Entwicklungskonzept

Luftbild von Zürich-Affoltern 2012 (Desair AG)
Zürich-Affoltern 2012 (Bild: Desair AG)

Die Entwicklung in Zürich-Affoltern orientiert sich weitgehend an den Grundsätzen für Städtebau und öffentlichen Raum, festgehalten im Faltblatt zur Quartierentwicklung (2004).

Herausforderungen

Der bauliche Boom seit 2000 hat zusätzliche EinwohnerInnen nach Zürich-Affoltern gelockt, die sich vor allem in den Neubaugebieten niedergelassen haben. Als besondere Herausforderung gilt es, die frisch zugezogenen EinwohnerInnen im Quartier zu integrieren.

Mit dem Bevölkerungswachstum ist auch die bauliche Infrastruktur auszubauen mit Primarschule, öffentlichem Verkehr und Versorgung. 

Entwicklungsziele

Angesichts der baulichen Entwicklungsdynamik durch private EigentümerInnen und Baugenossenschaften hat das Amt für Städtebau im Jahr 2004 im Dialog mit Fachleuten Vorstellungen für die Zukunft skizziert. Das Ergebnis ist in Form der Schwerpunkte für die Quartierentwicklung im Faltblatt «Städtebau und öffentlicher Raum Zürich-Affoltern» festgehalten.

  • Qualitätsvolle Weiterentwicklung der bestehenden Bebauung und der Neubaugebiete
  • Erhalten und Stärken des grossen zusammenhängenden Freiraums zwischen Katzenseen und Seebach als offener städtischer Erholungsraum
  • Erstellen einer «Fitness-Meile» zwischen Oerlikon und Affoltern für VelofahrerInnen, SpaziergängerInnen, InlineskaterInnen.
  • Aufwerten der Wehntalerstrasse durch gut aufeinander abgestimmte Räume, Wahrnehmung als Boulevard
  • Attraktive Gestaltung des Zentrums und des Querraumes von ETH Hönggerberg bis Unteraffoltern
  • Vernetzen der Siedlungen untereinander, räumliche und funktionale Eingliederung der Schulanlagen

Visionen

Die Wehntalerstrasse hat ihr Gesicht gewandelt. Mehrere Fussgängerüberquerungen unterbrechen den Verkehrsstrom. Unter einem üppigen Blätterdach, umgeben von einer sorgfältigen Strassengestaltung, schönen Möblierungselementen und einer ausgewogenen Beleuchtung lädt sie am Tag und am Abend zum Flanieren ein.

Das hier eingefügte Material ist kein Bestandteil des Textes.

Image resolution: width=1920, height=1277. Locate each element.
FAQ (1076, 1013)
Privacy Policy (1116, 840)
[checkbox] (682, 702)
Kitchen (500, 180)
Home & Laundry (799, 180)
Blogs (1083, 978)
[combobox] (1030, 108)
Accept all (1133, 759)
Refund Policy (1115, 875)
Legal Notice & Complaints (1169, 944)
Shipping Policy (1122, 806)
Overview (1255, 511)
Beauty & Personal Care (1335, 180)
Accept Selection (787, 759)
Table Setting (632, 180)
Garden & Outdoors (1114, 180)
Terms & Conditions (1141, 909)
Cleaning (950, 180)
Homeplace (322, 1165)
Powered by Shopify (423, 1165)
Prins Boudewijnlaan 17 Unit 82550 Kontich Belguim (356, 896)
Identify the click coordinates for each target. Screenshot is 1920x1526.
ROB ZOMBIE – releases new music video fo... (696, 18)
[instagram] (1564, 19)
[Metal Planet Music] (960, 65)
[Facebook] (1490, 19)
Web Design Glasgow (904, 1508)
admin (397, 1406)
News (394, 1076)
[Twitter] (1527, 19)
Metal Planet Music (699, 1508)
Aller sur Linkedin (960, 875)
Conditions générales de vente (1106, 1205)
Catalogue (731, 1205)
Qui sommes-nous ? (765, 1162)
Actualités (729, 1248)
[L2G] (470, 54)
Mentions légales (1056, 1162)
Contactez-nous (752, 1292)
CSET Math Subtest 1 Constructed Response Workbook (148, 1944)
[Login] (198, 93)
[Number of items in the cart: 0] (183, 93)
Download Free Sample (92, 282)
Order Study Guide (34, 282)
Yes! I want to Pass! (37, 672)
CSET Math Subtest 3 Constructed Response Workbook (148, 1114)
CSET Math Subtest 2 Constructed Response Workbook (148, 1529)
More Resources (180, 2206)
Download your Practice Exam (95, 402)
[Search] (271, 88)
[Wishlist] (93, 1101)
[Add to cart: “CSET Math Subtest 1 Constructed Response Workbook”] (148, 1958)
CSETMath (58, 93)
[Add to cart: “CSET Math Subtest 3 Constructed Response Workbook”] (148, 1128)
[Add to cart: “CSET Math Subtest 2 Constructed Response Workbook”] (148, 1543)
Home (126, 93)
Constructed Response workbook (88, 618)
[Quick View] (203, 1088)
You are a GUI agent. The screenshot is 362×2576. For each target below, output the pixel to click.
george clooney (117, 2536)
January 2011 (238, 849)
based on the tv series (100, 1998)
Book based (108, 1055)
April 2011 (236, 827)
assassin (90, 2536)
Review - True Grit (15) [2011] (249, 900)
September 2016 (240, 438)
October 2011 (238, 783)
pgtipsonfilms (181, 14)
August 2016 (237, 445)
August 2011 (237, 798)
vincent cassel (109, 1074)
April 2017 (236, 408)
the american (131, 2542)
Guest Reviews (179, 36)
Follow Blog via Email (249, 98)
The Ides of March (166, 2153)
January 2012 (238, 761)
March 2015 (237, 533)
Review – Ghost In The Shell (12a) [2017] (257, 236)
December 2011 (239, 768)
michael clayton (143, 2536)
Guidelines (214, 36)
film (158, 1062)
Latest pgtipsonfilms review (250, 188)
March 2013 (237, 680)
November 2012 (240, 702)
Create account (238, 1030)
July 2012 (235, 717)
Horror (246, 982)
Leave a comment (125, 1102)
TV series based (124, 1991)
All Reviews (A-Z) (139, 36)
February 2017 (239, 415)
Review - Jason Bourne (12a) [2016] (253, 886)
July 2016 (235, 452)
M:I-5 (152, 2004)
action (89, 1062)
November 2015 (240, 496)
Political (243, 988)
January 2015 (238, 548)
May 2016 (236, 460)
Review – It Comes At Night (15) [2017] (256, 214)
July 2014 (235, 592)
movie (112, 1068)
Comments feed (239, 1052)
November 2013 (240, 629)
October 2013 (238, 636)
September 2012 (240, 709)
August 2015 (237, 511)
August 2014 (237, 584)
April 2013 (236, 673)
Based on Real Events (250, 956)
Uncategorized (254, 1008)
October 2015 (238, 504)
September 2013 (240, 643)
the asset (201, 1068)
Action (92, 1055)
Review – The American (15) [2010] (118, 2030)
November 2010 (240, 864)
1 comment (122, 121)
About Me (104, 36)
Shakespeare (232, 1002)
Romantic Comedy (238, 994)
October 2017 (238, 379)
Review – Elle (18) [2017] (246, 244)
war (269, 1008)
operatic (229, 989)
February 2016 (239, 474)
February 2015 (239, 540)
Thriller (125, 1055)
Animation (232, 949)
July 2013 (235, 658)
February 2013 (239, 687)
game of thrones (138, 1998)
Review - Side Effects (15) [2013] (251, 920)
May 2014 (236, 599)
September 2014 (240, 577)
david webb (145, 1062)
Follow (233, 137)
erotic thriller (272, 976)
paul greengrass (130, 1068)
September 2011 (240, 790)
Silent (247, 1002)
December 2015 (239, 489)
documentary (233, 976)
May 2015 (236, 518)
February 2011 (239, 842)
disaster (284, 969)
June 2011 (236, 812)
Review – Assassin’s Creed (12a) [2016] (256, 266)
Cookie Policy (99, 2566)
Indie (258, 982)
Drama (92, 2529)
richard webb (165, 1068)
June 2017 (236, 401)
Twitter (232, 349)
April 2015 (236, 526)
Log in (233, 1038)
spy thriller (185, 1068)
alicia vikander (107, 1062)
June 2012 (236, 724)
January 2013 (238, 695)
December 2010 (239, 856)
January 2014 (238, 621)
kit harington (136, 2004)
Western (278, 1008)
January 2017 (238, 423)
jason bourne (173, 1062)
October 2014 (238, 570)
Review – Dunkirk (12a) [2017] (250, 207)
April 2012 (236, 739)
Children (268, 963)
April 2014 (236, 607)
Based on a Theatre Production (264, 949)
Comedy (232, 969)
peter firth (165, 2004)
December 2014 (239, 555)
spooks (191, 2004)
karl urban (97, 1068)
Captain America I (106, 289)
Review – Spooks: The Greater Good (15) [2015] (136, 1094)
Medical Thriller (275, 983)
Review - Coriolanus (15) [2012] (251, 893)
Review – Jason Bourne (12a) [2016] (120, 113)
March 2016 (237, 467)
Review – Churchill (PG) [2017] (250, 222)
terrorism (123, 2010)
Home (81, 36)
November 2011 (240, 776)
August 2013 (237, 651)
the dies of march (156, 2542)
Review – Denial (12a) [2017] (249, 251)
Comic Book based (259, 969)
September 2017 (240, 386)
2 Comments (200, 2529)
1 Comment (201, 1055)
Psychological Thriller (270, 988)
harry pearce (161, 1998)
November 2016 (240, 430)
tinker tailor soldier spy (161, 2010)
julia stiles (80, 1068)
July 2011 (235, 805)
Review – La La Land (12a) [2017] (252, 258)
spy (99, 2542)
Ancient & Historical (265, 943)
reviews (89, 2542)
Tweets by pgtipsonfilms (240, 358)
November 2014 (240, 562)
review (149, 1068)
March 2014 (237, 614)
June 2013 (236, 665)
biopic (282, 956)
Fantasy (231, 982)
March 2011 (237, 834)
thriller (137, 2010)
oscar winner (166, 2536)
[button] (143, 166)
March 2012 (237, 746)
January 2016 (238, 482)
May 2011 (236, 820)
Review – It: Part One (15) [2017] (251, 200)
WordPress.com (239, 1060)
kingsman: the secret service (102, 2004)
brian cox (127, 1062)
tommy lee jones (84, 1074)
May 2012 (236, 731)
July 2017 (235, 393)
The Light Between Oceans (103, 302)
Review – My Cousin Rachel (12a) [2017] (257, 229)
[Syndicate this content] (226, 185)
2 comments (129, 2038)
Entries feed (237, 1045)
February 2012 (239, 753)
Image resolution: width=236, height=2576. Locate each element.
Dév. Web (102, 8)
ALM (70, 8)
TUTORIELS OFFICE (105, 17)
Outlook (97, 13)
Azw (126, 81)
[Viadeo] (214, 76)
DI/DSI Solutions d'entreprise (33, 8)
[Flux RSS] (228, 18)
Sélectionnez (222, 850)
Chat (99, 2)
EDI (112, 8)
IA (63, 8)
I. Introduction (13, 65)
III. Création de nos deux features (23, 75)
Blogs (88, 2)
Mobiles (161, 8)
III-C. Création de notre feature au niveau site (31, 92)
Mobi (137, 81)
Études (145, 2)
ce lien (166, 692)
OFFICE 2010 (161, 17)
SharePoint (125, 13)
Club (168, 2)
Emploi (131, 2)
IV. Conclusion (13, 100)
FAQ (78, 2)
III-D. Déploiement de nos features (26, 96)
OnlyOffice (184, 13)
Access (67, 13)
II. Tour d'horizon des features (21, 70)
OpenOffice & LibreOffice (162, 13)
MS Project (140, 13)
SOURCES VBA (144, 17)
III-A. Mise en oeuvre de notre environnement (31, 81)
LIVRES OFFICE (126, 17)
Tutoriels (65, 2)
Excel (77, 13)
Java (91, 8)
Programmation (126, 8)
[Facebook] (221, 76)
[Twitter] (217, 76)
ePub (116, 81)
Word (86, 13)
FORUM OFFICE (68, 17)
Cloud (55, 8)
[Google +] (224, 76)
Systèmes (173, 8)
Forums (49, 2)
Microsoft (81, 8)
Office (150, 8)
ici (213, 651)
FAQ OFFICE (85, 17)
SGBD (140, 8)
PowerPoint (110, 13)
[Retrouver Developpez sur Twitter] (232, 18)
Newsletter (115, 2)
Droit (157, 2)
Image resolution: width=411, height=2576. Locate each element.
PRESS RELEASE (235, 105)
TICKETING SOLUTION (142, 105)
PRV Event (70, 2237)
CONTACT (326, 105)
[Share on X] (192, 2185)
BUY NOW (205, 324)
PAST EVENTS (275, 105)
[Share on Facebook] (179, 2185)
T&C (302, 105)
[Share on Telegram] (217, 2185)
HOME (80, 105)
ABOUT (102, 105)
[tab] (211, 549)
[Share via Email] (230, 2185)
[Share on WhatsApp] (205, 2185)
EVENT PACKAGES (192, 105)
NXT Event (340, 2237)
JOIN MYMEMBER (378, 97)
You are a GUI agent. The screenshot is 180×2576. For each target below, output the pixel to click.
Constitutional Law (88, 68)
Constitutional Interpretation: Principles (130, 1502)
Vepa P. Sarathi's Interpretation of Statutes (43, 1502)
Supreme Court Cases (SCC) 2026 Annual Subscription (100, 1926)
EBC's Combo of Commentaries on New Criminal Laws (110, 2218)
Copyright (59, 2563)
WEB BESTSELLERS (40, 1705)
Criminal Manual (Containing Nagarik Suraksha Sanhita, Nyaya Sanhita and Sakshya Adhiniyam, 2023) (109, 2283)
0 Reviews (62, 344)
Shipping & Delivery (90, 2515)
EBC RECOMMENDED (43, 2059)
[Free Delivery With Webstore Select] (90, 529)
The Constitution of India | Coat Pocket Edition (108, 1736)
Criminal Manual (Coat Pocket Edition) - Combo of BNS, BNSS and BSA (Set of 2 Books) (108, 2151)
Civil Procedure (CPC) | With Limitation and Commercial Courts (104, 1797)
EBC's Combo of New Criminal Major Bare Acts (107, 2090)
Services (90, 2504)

Die Bahnlinie dagegen gibt sich sportlicher. Auf den Wegen links und rechts des Trassees joggt, skatet und radelt die Bevölkerung um die Wette.
Grösster Anziehungspunkt ist die neue Adresse Affolterns, die «Nordküste». Der grosszügige zusammenhängende und gut gestaltete Erholungsraum zieht Menschen aus der ganzen Stadt an. Attraktive Bauten bilden den neuen Stadtrand Richtung Unteraffoltern.

Quer zu diesen drei längs verlaufenden Elementen spannt sich zwischen ETH Hönggerberg und «Nordküste» das Zentrumsgebiet auf. Neue Läden und öffentliche Einrichtungen entstehen und werden von der wachsenden Quartierbevölkerung rege genutzt.

Entlang der «Nordküste» entstehen an unverwechselbarer Lage im Ruggächer und Wolfswinkel neue familienfreundliche Siedlungen. Die Siedlungen und Schulhäuser sind optimal vernetzt durch attraktiv gestaltete Aussenräume.